Tetapi atas bujukan dan tekanan orang bumiputra dan keluarga Abendanon, ia urung ke Belanda.
Perjuangan R.A. Kartini untuk Perempuan dan Pendidikan
Kartini dikenal dengan surat-suratnya dengan sejumlah orang di Belanda. Sejumlah surat di antaranya mengungkapkan bagaimana Kartini ingin memperluas pengetahuannya tentang berbagai pemikiran. Salah satu suratnya diterjemahkan Armijn Pane dalam buku Habis Gelap Terbitlah Terang:
"Kami, gadis-gadis masih terantai kepada adat istiadat lama, hanya sedikitlah memperoleh bahagia dari kemajian pengajaran itu. Kami anak perempuan pergi belajar ke sekolah, keluar rumah tiap-tiap hari, demikian itu saja sudah dikatakan amat melanggar adat." (Surat kepada Nona Zeehandelaar, Jepara, 25 Mei 1899)
"Saya tiada tahu berbahasa Prancis, Inggris, dan Jerman, sayang! --Adat sekali-kali tiada mengizinkan kami anak gadis tahu berbahasa asing banyak-banyak--kami tahu berbahasa Belanda saja, sudah melampaui garis namanya. Dengan seluruh jiwa saya, saya ingin pandai berbahasa yang lain-lain itu, bukan karena ingin akan pandai bercakap-cakap dalam bahasa itu, melainkan supaya dapat membaca buah pikiran penulis-penulis bangsa asing itu." (Surat kepada Nona Zeehandelaar, Jepara, 25 Mei 1899)
Surat-surat Kartini kelak diterjemahkan dalam berbagai bahasa untuk pembaca di Eropa, Asia, hingga Amerika lewat buku kumpulan surat Kartini oleh J.H. Abendanon, Door Duisternis tot Licht.

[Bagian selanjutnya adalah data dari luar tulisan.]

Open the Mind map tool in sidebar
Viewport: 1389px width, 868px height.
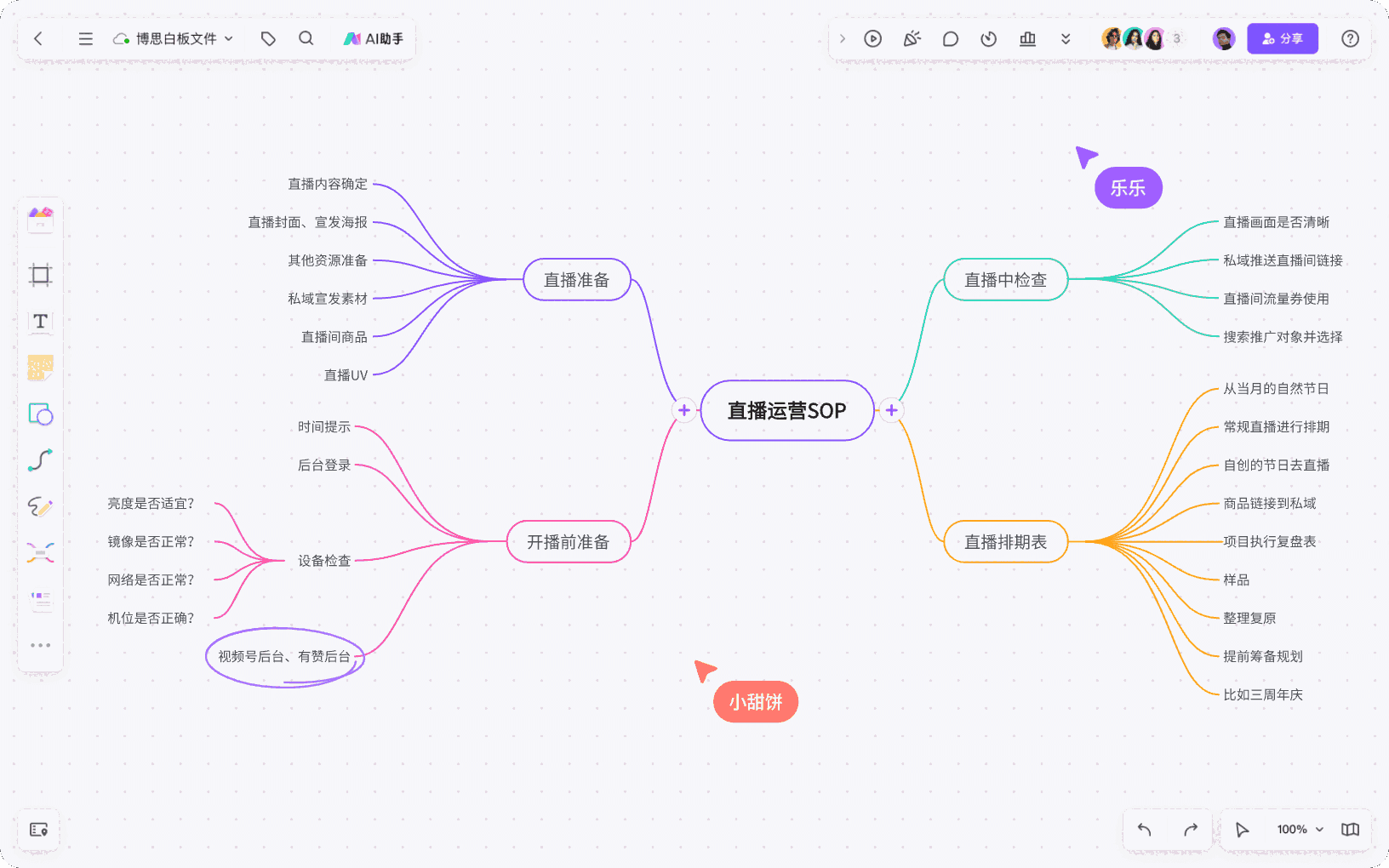(x=39, y=552)
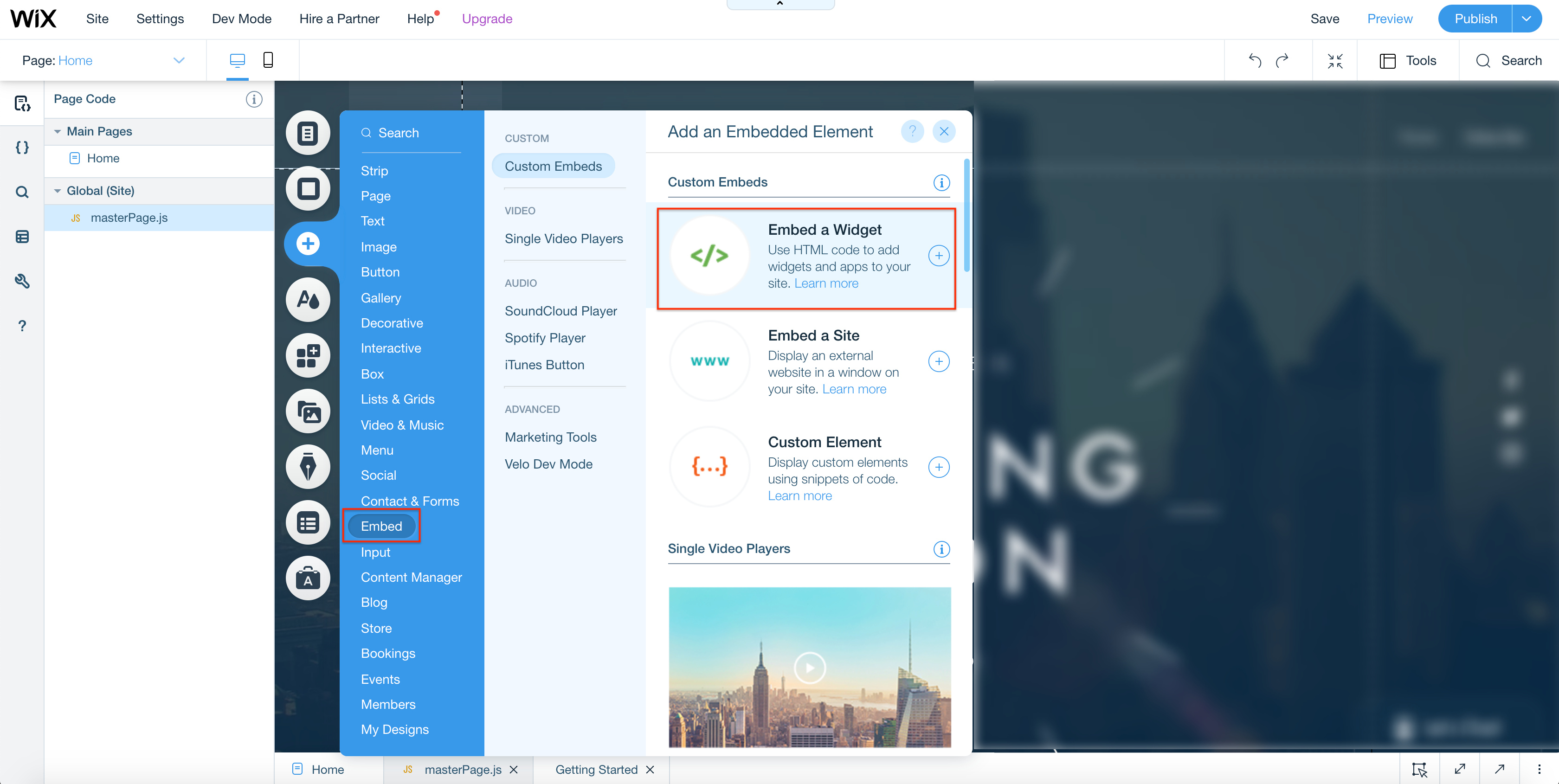Open the Settings menu

click(160, 19)
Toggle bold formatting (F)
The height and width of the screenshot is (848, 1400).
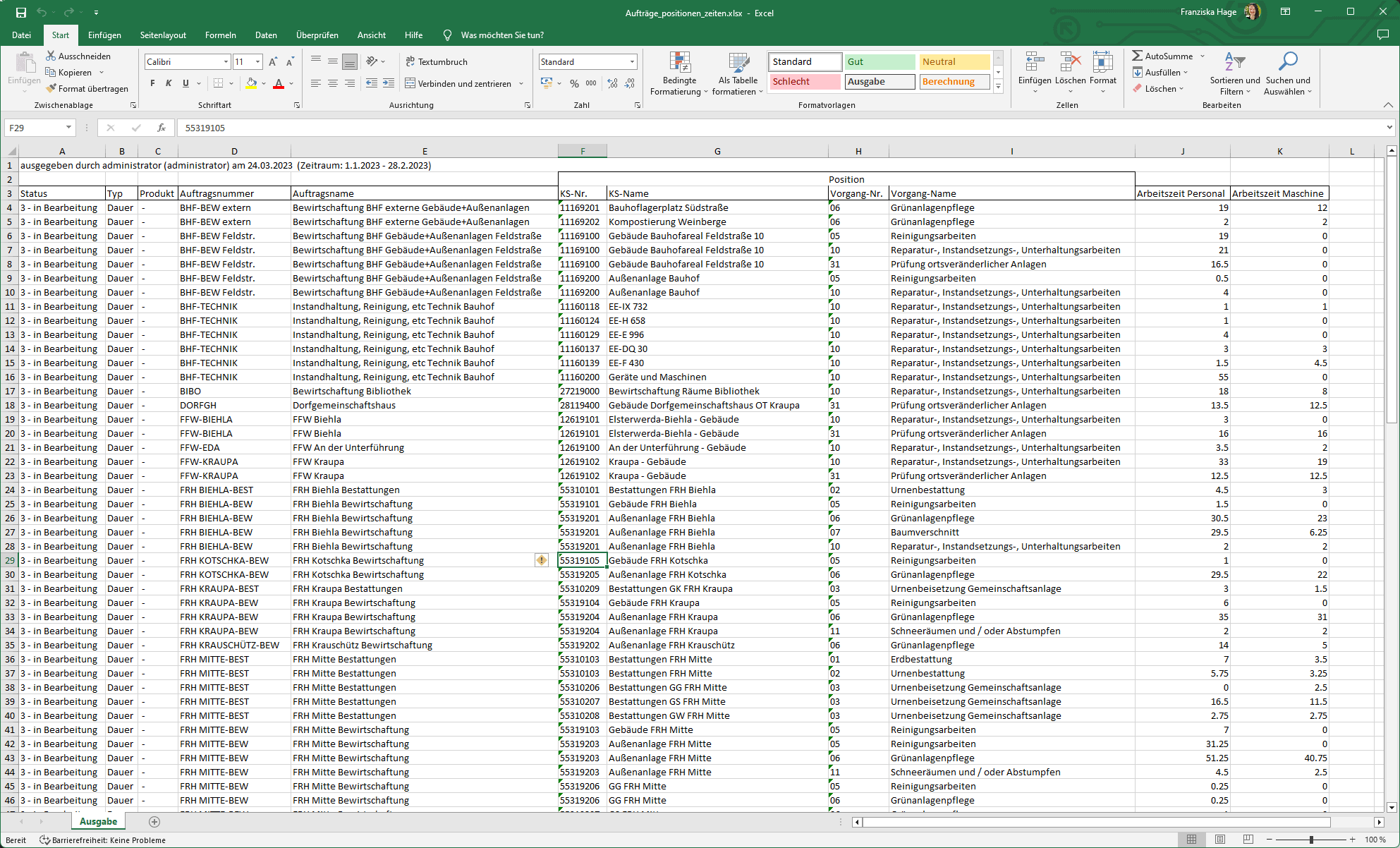pyautogui.click(x=152, y=83)
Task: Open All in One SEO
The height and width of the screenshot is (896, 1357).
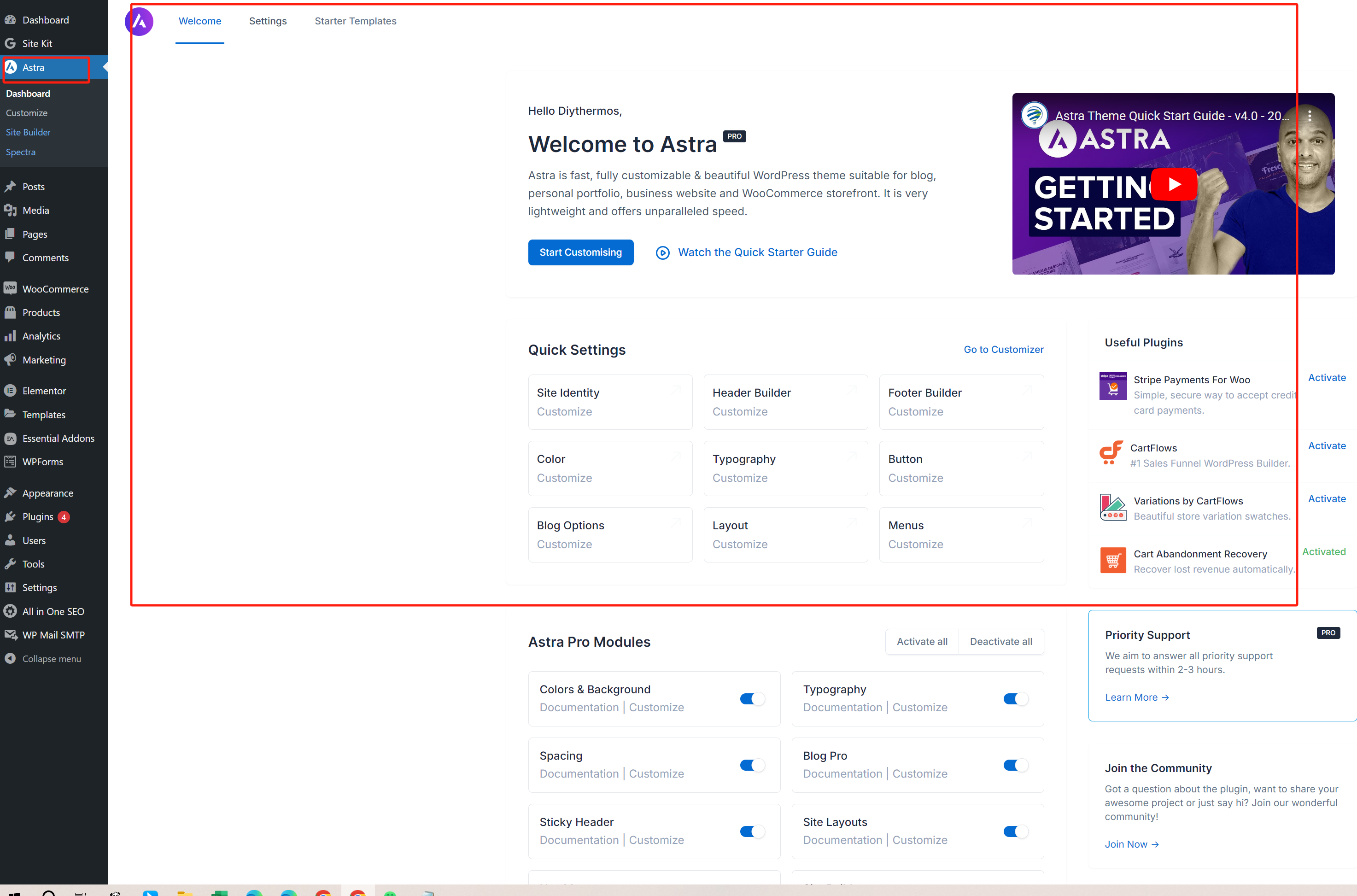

Gagasan Kartini untuk membangkitkan pengetahuan dan pendidikan perempuan juga ia terapkan sehari-hari. Ia mempelajari dan memahami pemikiran emansipasi yang berkembang di negara-negara lain. Berangkat dari pengetahuannya, ia kelak bercita-cita mendirikan sekolah bagi perempuan dan menjadi guru.